I don’t recall how I stumbled across the Movember campaign years ago. I visited the website and was delighted to discover there was a Foundation out there promoting the growth of moustaches to help visually raise awareness for better health of men worldwide.  As a big fan of men and moustaches, I was excited to get involved – which admittedly translated in my female brain to “fake Mo’s and costumes and cupcakes”!  I tried to get the word out through pictures, posts, and sharing the foundation information with friends and family although I hadn’t been directly impacted by prostate cancer or mental health.
 
That changed about 3 years ago. One warm and sunny California Saturday, I received a phone call from my father that wasn’t the normal catch up – he informed me that he was just diagnosed with prostate cancer.  My father has always been active and tries to maintain a healthy lifestyle so I was surprised that the big “C” had found him when he was only in his early 60s.

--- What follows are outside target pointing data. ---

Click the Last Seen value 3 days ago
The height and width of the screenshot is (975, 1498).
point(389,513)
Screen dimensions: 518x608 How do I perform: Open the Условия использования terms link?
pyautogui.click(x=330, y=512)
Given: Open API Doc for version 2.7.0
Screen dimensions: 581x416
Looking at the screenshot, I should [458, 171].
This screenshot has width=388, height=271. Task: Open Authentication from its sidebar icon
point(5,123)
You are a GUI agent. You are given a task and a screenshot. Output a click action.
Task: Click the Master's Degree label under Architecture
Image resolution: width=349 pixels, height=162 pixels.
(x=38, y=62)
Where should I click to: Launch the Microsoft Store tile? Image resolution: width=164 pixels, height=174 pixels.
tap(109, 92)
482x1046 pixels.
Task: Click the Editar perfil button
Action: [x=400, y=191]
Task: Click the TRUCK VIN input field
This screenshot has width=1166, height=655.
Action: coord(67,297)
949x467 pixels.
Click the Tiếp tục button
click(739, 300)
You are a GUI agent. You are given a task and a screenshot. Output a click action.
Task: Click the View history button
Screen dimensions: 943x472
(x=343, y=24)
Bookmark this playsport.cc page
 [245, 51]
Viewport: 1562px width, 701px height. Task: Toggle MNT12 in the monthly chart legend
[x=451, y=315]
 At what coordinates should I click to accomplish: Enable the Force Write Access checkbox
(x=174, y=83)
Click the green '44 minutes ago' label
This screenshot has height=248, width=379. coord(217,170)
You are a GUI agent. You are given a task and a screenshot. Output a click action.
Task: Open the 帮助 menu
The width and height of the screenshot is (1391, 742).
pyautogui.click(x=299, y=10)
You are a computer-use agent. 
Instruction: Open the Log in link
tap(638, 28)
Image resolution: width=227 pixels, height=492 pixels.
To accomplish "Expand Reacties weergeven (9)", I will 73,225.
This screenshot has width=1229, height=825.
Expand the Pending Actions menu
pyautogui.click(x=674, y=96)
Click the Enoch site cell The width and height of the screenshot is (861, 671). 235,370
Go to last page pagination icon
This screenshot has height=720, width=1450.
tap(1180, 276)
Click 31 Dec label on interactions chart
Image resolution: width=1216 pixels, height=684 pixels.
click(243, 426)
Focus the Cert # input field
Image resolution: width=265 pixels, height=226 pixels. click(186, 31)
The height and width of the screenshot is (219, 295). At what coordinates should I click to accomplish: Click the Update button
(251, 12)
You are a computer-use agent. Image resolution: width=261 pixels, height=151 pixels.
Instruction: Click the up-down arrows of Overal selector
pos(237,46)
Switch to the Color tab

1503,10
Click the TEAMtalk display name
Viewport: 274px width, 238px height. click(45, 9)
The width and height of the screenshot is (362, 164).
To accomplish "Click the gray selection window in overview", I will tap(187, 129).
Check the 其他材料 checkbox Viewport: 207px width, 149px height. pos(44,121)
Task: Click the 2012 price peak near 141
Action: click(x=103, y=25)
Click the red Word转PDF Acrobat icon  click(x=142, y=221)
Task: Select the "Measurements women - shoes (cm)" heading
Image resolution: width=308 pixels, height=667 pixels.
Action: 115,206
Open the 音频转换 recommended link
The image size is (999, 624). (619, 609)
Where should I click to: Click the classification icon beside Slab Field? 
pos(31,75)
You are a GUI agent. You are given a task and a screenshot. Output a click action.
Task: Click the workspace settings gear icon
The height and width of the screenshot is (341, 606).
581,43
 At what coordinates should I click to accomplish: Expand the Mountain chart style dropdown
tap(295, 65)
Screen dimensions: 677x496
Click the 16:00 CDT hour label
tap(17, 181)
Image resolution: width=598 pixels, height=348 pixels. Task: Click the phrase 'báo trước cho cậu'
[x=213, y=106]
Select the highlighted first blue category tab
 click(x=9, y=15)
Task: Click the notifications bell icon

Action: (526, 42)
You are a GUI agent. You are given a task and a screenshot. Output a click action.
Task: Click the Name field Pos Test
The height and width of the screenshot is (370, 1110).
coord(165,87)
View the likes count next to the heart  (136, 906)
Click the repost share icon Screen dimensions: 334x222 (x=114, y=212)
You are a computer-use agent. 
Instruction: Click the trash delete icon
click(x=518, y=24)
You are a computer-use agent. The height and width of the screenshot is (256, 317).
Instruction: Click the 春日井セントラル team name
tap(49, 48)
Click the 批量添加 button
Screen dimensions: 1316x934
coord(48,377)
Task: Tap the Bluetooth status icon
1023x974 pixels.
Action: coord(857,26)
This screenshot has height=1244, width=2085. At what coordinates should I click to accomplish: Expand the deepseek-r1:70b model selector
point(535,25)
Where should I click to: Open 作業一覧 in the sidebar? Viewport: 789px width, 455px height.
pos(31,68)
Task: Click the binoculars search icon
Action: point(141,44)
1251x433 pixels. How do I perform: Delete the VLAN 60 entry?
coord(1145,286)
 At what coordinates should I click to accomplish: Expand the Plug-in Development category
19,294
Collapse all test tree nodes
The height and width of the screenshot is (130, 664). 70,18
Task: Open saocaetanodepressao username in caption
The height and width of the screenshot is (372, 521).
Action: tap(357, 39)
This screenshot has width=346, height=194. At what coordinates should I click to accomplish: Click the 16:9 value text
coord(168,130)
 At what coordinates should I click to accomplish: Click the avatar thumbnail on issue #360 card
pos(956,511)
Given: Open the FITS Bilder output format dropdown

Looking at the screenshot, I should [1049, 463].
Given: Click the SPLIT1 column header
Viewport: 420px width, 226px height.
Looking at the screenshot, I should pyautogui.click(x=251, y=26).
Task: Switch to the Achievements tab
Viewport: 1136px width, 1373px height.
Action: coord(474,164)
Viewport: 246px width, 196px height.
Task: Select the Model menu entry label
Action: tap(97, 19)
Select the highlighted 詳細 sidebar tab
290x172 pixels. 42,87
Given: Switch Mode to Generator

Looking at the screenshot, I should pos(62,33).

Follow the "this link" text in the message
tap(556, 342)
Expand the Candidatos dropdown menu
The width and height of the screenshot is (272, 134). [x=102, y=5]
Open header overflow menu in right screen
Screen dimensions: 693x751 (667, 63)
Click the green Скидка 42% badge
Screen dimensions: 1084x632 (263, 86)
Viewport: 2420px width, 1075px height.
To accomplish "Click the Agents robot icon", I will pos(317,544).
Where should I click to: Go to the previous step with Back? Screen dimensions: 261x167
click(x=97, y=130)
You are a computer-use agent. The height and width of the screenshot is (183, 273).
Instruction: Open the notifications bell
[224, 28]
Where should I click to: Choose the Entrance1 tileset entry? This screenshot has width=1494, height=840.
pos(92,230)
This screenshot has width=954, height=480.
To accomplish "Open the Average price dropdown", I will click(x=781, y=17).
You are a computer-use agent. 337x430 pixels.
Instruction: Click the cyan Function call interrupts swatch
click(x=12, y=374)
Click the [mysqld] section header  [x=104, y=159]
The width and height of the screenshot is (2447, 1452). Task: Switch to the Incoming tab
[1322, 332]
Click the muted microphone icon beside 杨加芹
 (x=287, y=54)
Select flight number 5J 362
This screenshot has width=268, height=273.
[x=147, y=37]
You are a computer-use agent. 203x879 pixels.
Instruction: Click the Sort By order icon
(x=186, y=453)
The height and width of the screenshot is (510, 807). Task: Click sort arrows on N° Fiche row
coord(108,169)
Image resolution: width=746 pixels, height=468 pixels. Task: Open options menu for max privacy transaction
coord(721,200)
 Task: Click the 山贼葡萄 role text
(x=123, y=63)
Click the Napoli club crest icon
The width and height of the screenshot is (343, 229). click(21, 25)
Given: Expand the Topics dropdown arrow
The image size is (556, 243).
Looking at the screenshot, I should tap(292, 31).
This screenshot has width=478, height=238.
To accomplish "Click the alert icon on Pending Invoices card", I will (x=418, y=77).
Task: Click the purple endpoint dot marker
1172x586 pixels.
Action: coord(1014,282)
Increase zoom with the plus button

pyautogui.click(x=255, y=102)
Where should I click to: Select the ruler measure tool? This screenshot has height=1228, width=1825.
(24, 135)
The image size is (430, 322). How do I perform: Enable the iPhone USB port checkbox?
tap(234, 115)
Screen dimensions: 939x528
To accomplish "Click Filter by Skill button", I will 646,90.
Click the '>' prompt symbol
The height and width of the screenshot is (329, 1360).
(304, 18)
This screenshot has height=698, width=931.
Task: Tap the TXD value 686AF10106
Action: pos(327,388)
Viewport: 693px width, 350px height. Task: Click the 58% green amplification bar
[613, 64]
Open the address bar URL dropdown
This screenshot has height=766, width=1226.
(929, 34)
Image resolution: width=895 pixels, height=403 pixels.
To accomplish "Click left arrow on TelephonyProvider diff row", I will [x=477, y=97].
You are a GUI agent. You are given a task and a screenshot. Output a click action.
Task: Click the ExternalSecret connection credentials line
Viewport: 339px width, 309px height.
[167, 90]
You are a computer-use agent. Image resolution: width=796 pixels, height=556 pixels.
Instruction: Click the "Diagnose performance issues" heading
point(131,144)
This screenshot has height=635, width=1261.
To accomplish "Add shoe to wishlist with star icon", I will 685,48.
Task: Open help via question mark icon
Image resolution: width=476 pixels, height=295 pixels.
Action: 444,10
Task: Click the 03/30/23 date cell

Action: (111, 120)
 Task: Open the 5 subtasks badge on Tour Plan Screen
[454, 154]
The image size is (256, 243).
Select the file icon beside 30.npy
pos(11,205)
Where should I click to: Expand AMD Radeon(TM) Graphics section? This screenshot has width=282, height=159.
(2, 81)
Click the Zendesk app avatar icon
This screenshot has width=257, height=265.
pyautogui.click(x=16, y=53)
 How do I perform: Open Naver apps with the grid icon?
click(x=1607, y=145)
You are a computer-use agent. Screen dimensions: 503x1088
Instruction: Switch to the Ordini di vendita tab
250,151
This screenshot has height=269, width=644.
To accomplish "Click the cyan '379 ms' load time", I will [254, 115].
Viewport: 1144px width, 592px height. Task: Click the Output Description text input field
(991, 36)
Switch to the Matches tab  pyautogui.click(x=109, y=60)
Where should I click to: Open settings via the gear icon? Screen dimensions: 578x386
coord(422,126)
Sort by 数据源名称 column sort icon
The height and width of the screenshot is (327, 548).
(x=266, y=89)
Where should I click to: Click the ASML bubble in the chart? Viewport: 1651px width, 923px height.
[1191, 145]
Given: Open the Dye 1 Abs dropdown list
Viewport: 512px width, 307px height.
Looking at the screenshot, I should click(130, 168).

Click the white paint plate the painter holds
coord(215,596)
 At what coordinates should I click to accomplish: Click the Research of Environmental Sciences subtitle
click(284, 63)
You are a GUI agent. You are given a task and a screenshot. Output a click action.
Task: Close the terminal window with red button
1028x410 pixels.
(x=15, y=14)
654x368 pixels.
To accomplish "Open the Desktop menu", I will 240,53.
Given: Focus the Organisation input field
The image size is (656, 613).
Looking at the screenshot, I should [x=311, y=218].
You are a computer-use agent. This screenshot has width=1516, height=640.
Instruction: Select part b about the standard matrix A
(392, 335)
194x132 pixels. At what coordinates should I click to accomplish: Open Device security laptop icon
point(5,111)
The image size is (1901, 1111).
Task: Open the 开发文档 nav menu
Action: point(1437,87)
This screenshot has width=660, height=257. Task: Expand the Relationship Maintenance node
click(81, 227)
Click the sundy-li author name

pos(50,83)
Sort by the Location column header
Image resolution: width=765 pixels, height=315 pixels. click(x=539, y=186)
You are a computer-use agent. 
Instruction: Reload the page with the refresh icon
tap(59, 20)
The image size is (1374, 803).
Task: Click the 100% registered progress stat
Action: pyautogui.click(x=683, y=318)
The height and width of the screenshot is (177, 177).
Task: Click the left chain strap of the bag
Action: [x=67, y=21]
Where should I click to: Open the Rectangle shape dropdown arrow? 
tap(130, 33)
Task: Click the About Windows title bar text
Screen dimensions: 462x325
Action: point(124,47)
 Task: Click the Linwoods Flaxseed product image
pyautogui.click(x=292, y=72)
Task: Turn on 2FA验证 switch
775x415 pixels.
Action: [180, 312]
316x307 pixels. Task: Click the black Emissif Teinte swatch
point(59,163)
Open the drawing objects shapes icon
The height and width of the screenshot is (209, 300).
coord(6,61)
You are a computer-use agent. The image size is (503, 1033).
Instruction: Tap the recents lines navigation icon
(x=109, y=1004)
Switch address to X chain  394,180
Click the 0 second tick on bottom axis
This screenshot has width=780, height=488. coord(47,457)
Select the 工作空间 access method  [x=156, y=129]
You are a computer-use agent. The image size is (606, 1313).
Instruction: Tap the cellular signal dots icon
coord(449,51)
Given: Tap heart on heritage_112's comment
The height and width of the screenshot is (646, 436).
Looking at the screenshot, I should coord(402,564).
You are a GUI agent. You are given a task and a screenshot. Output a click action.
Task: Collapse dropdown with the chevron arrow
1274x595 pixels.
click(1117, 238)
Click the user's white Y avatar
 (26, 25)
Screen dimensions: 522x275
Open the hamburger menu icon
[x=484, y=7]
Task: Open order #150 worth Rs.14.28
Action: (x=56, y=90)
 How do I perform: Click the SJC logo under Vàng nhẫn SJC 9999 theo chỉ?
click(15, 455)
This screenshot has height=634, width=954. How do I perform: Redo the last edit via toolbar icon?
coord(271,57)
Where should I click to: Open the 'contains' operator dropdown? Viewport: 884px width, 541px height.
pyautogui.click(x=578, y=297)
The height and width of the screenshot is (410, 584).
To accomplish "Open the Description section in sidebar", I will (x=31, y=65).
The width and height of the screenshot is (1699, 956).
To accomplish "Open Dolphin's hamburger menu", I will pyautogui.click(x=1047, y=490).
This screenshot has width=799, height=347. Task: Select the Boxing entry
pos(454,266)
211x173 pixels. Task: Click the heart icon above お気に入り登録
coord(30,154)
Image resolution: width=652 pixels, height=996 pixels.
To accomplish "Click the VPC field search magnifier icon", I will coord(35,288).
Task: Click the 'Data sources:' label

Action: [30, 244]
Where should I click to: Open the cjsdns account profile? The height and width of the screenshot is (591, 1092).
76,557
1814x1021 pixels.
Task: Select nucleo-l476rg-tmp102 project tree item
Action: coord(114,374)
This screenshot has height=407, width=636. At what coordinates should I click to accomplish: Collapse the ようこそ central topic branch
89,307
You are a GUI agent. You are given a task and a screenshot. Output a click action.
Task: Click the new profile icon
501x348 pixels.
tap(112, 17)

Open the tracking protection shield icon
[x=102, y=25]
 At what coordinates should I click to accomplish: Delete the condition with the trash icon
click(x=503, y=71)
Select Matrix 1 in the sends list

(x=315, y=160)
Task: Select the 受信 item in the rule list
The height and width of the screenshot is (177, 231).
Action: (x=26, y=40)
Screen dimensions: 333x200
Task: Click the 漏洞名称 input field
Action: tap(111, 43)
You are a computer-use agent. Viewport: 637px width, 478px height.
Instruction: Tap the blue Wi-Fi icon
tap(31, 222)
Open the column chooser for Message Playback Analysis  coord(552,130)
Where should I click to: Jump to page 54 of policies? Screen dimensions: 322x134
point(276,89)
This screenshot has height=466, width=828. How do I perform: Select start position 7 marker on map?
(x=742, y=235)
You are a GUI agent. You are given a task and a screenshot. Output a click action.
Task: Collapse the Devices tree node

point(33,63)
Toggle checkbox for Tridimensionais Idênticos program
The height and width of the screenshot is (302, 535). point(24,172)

He shared that it was very early stage and he was going to be working with doctors for next steps.  It turned out that his detection was so early, thanks to awareness of the importance of regular checkups, that he only required active monitoring for nearly a year.  It sounds crazy and almost counter-intuitive, but they had to wait for the cancer to grow enough to be able to treat it.  Once it reached that point and because his detection was so early, he qualified for a specialized program called “CyberKnife” which is a very targeted cancer treatment that mitigates most of the associated negative side-effects.  His treatments occurred during Movember 2016.  His recovery was so minimal the word recovery seems inaccurate – he was back to his regular swimming within a week or so.  He didn’t experience any nausea, fatigue, pain, or other discomforts typically seen when battling cancer.  As of today, he is still doing great and checkups thus far have been all clear.
 
When I started supporting Movember, I didn’t imagine that I would personally reap the benefits of the foundation.  I viewed it as a more interesting and creative way to support a health initiative.  That is still true but now it has a deeper, more personal meaning for me.  Thanks to awareness through Movember’s efforts, my father was diligent in getting checkups and is a cancer survivor.  I will continue my involvement as long as I can because I owe the Movember Foundation a huge thank you for my father.